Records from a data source
· · · · · · ·
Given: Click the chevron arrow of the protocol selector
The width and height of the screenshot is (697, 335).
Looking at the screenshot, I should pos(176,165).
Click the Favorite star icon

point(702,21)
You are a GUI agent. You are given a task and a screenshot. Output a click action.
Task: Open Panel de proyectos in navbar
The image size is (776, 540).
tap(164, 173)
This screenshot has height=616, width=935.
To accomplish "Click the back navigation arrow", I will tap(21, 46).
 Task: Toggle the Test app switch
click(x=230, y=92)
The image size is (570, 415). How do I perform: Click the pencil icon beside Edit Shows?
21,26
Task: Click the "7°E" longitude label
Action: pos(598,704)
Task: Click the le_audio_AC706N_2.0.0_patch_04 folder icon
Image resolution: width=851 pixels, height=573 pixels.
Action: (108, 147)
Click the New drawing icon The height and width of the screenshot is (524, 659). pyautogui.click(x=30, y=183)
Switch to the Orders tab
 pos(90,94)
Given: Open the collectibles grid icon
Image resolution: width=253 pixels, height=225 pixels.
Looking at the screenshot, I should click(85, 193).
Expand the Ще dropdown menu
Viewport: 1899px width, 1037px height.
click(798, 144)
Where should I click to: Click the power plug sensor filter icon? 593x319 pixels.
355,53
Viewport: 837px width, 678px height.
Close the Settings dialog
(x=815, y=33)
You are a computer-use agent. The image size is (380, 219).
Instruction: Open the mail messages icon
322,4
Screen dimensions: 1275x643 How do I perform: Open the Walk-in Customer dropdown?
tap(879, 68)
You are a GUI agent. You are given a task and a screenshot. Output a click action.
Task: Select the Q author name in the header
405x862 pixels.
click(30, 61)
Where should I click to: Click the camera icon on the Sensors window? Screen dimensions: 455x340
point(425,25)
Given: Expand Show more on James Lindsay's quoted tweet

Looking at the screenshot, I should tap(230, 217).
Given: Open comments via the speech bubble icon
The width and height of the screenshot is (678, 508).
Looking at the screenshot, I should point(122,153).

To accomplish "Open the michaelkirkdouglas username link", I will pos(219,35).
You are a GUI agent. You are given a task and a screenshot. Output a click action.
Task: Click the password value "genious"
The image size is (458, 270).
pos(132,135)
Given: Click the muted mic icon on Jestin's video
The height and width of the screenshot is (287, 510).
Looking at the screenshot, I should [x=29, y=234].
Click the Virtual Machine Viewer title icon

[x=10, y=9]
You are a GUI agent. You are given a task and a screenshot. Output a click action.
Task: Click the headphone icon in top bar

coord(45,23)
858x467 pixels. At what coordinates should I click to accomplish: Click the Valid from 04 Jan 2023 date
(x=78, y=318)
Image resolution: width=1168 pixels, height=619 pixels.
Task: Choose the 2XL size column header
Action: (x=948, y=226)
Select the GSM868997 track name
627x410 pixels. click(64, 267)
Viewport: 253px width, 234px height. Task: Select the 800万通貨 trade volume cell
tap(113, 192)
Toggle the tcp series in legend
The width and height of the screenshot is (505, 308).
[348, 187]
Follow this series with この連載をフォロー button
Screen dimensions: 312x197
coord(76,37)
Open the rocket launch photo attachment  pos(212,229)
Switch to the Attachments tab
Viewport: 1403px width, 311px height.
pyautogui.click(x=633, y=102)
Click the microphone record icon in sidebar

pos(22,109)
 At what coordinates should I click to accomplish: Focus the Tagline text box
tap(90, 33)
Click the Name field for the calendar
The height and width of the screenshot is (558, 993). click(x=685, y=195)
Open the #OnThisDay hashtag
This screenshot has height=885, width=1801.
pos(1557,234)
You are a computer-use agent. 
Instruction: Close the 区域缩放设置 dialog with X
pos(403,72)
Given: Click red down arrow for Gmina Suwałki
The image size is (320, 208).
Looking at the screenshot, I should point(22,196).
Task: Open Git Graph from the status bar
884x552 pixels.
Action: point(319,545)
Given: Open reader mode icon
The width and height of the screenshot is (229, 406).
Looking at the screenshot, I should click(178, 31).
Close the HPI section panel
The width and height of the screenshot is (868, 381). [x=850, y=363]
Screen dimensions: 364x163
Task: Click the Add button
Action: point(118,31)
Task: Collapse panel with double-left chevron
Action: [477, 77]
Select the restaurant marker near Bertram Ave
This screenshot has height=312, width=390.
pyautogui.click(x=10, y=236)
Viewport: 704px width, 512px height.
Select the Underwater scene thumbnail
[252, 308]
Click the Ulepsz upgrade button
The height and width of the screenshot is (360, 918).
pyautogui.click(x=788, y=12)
· · · · · · ·
From the records above, extract every entry exactly as given.

Given: Click the chevron arrow of the protocol selector
The width and height of the screenshot is (697, 335).
Looking at the screenshot, I should pos(176,165).
Click the Favorite star icon

point(702,21)
You are a GUI agent. You are given a task and a screenshot. Output a click action.
Task: Open Panel de proyectos in navbar
The image size is (776, 540).
tap(164, 173)
This screenshot has height=616, width=935.
To accomplish "Click the back navigation arrow", I will tap(21, 46).
 Task: Toggle the Test app switch
click(x=230, y=92)
The image size is (570, 415). How do I perform: Click the pencil icon beside Edit Shows?
21,26
Task: Click the "7°E" longitude label
Action: pos(598,704)
Task: Click the le_audio_AC706N_2.0.0_patch_04 folder icon
Image resolution: width=851 pixels, height=573 pixels.
Action: (108, 147)
Click the New drawing icon The height and width of the screenshot is (524, 659). pyautogui.click(x=30, y=183)
Switch to the Orders tab
 pos(90,94)
Given: Open the collectibles grid icon
Image resolution: width=253 pixels, height=225 pixels.
Looking at the screenshot, I should click(85, 193).
Expand the Ще dropdown menu
Viewport: 1899px width, 1037px height.
click(798, 144)
Where should I click to: Click the power plug sensor filter icon? 593x319 pixels.
355,53
Viewport: 837px width, 678px height.
Close the Settings dialog
(x=815, y=33)
You are a computer-use agent. The image size is (380, 219).
Instruction: Open the mail messages icon
322,4
Screen dimensions: 1275x643 How do I perform: Open the Walk-in Customer dropdown?
tap(879, 68)
You are a GUI agent. You are given a task and a screenshot. Output a click action.
Task: Select the Q author name in the header
405x862 pixels.
click(30, 61)
Where should I click to: Click the camera icon on the Sensors window? Screen dimensions: 455x340
point(425,25)
Given: Expand Show more on James Lindsay's quoted tweet

Looking at the screenshot, I should tap(230, 217).
Given: Open comments via the speech bubble icon
The width and height of the screenshot is (678, 508).
Looking at the screenshot, I should point(122,153).

To accomplish "Open the michaelkirkdouglas username link", I will pos(219,35).
You are a GUI agent. You are given a task and a screenshot. Output a click action.
Task: Click the password value "genious"
The image size is (458, 270).
pos(132,135)
Given: Click the muted mic icon on Jestin's video
The height and width of the screenshot is (287, 510).
Looking at the screenshot, I should [x=29, y=234].
Click the Virtual Machine Viewer title icon

[x=10, y=9]
You are a GUI agent. You are given a task and a screenshot. Output a click action.
Task: Click the headphone icon in top bar

coord(45,23)
858x467 pixels. At what coordinates should I click to accomplish: Click the Valid from 04 Jan 2023 date
(x=78, y=318)
Image resolution: width=1168 pixels, height=619 pixels.
Task: Choose the 2XL size column header
Action: (x=948, y=226)
Select the GSM868997 track name
627x410 pixels. click(64, 267)
Viewport: 253px width, 234px height. Task: Select the 800万通貨 trade volume cell
tap(113, 192)
Toggle the tcp series in legend
The width and height of the screenshot is (505, 308).
[348, 187]
Follow this series with この連載をフォロー button
Screen dimensions: 312x197
coord(76,37)
Open the rocket launch photo attachment  pos(212,229)
Switch to the Attachments tab
Viewport: 1403px width, 311px height.
pyautogui.click(x=633, y=102)
Click the microphone record icon in sidebar

pos(22,109)
 At what coordinates should I click to accomplish: Focus the Tagline text box
tap(90, 33)
Click the Name field for the calendar
The height and width of the screenshot is (558, 993). click(x=685, y=195)
Open the #OnThisDay hashtag
This screenshot has height=885, width=1801.
pos(1557,234)
You are a computer-use agent. 
Instruction: Close the 区域缩放设置 dialog with X
pos(403,72)
Given: Click red down arrow for Gmina Suwałki
The image size is (320, 208).
Looking at the screenshot, I should point(22,196).
Task: Open Git Graph from the status bar
884x552 pixels.
Action: point(319,545)
Given: Open reader mode icon
The width and height of the screenshot is (229, 406).
Looking at the screenshot, I should click(178, 31).
Close the HPI section panel
The width and height of the screenshot is (868, 381). [x=850, y=363]
Screen dimensions: 364x163
Task: Click the Add button
Action: point(118,31)
Task: Collapse panel with double-left chevron
Action: [477, 77]
Select the restaurant marker near Bertram Ave
This screenshot has height=312, width=390.
pyautogui.click(x=10, y=236)
Viewport: 704px width, 512px height.
Select the Underwater scene thumbnail
[252, 308]
Click the Ulepsz upgrade button
The height and width of the screenshot is (360, 918).
pyautogui.click(x=788, y=12)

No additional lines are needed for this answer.